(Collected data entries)
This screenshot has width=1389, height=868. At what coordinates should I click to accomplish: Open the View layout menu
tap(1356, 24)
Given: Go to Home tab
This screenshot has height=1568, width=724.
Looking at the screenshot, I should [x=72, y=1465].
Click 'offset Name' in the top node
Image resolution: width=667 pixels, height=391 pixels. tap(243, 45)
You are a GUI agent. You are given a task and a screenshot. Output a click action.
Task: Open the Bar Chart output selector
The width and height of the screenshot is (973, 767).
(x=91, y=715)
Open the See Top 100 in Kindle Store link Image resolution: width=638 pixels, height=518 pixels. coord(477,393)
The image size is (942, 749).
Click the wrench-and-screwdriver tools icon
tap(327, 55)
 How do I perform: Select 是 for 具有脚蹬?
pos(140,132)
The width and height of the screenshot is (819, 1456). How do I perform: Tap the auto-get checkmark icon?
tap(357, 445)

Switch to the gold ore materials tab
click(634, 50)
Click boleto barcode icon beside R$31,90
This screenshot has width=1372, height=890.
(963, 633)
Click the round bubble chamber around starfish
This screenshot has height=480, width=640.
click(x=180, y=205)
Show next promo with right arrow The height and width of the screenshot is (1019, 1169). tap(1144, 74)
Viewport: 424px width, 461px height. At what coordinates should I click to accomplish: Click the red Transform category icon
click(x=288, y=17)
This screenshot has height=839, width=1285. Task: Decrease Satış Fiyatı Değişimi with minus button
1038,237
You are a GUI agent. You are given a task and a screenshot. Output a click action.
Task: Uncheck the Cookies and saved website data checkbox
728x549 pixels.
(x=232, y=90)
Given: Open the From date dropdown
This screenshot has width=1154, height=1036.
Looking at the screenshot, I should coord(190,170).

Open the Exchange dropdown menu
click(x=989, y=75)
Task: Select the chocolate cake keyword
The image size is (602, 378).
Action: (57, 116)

> **PROBLEM REQUIREMENTS**: Each line above is to be copied exactly as written.

> **SOLUTION TO THE PROBLEM**:
This screenshot has width=1389, height=868. At what coordinates should I click to accomplish: Open the View layout menu
tap(1356, 24)
Given: Go to Home tab
This screenshot has height=1568, width=724.
Looking at the screenshot, I should [x=72, y=1465].
Click 'offset Name' in the top node
Image resolution: width=667 pixels, height=391 pixels. tap(243, 45)
You are a GUI agent. You are given a task and a screenshot. Output a click action.
Task: Open the Bar Chart output selector
The width and height of the screenshot is (973, 767).
(x=91, y=715)
Open the See Top 100 in Kindle Store link Image resolution: width=638 pixels, height=518 pixels. coord(477,393)
The image size is (942, 749).
Click the wrench-and-screwdriver tools icon
tap(327, 55)
 How do I perform: Select 是 for 具有脚蹬?
pos(140,132)
The width and height of the screenshot is (819, 1456). How do I perform: Tap the auto-get checkmark icon?
tap(357, 445)

Switch to the gold ore materials tab
click(634, 50)
Click boleto barcode icon beside R$31,90
This screenshot has width=1372, height=890.
(963, 633)
Click the round bubble chamber around starfish
This screenshot has height=480, width=640.
click(x=180, y=205)
Show next promo with right arrow The height and width of the screenshot is (1019, 1169). tap(1144, 74)
Viewport: 424px width, 461px height. At what coordinates should I click to accomplish: Click the red Transform category icon
click(x=288, y=17)
This screenshot has height=839, width=1285. Task: Decrease Satış Fiyatı Değişimi with minus button
1038,237
You are a GUI agent. You are given a task and a screenshot. Output a click action.
Task: Uncheck the Cookies and saved website data checkbox
728x549 pixels.
(x=232, y=90)
Given: Open the From date dropdown
This screenshot has width=1154, height=1036.
Looking at the screenshot, I should coord(190,170).

Open the Exchange dropdown menu
click(x=989, y=75)
Task: Select the chocolate cake keyword
The image size is (602, 378).
Action: (57, 116)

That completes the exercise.